The housing market shows numerous signs of overheating at present. First of all, house prices rose by 1.7% in March, according to new figures from Statistics Iceland (SI). The monthly rise has now exceeded a percentage point for eight months in a row, a development not seen since the 2004-2005 housing boom. In the past year, house prices overall have risen by 17.8%, the biggest twelve-month increase since the first half of 2006. 

House prices closing in on historical highs

Real house prices nationwide are now only 4.5% below their all-time high, measured during the last upswing. Given the current housing market situation, prices can be expected to exceed that peak this autumn, thereby setting a new record. Real house prices have now risen by nearly 45% from the trough following the financial crisis. 


Few flats for sale and short time-to-sale

In March, 800 flats were advertised for sale, the fewest since measurements began in 2006. In comparison, there were 4,450 flats for sale in mid-2010, the post-crisis peak. In January, the average time-to-sale was 1.2 months, the shortest since measurements began (again, in 2006), whereas in mid-2009 it took an average of 28 months to sell a home. Turnover is rapid in the housing market. In 2016, a total of 7,460 purchase agreements were concluded for flats in the greater Reykjavík area, up from 6,934 in 2015 and 1,870 in 2009, the beginning of the current upswing. These figures were published yesterday by the Central Bank of Iceland (CBI). 

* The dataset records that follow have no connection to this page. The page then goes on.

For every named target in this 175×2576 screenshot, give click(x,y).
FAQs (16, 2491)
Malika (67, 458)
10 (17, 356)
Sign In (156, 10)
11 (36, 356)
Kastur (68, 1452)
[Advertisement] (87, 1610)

House prices rise in excess of building costs, encouraging new construction

House prices have been rising well in excess of construction costs in the recent term. The rise in building costs measured only 1.3% in the past twelve months, while house prices have risen by 17.8%, as is mentioned above. This development encourages new construction, and indeed, new figures from SI indicate that new housing construction has surged after the doldrums of recent years. According to the SI data, residential investment rose by nearly 71% in Q4/2016 and by 33.7% in 2016 as a whole. Furthermore, according to data from the Federation of Icelandic Industries, 3,255 flats were in construction in greater Reykjavík at the end of February, a 10% increase since the last measurement in September 2016. 

Households’ improved financial position a major factor

The improvement in households’ financial position has played a major part in the recent spurt of housing inflation, as real disposable income has risen steeply. A significant contributor to this is the swift rise in real wages, which are now at an all-time high. This is the product of the unusually fortuitous combination of rapidly rising wages and low inflation, which in turn stems from large contractual pay rises, on the one hand, and low imported inflation, which has kept domestic prices down. In this context, it is noteworthy that inflation excluding housing is currently negative and has been so since mid-2016.


New credit system lending to households has picked up in the recent term, fuelling increased demand for residential property. This growth in lending is most pronounced among pension funds, which have been gaining a foothold in the mortgage market in the past three years. 

Strong inward migration contributes to housing market developments

The recent surge in immigration to Iceland plays a growing part in housing inflation. Last year, net migration was positive by 4,069. Only twice has it exceeded this number, in 2006 and 2007. This explains why demand for new housing soared last year and pushed house prices upwards. We estimate the need for new flats in 2016 at about 3,100. We believe this factor has weighed heavier in recent developments in house prices than the growth of the sharing economy, for instance, as the latter accounted for about a third of the demand for new flats last year, while net migration accounted for about half of it, as is stated in our recent report on the Icelandic tourism industry. 

Macroprudential tools may be needed 

In his speech at the Central Bank’s (CBI) Annual Meeting yesterday, the Governor mentioned growing concerns about the real estate market and said that it may prove necessary in the near future to activate macroprudential tools in order to mitigate the associated risks. He did not specify which macroprudential tool or tools he had in mind, but it is worth noting that the Act on Mortgage Lending, no. 118/2016, which was passed by Parliament on 20 October 2016 and will be implemented as of 1 April 2017, contains a chapter authorising the Financial Supervisory Authority (FME), upon receiving an opinion from the Financial Stability Council, to impose a maximum loan-to-value ratio (in the 60-90% range) and/or to impose a ceiling on the total mortgage loan amount or debt service amount relative to the buyer’s income. If this is done, it could mitigate demand for housing and curb the rise in house prices.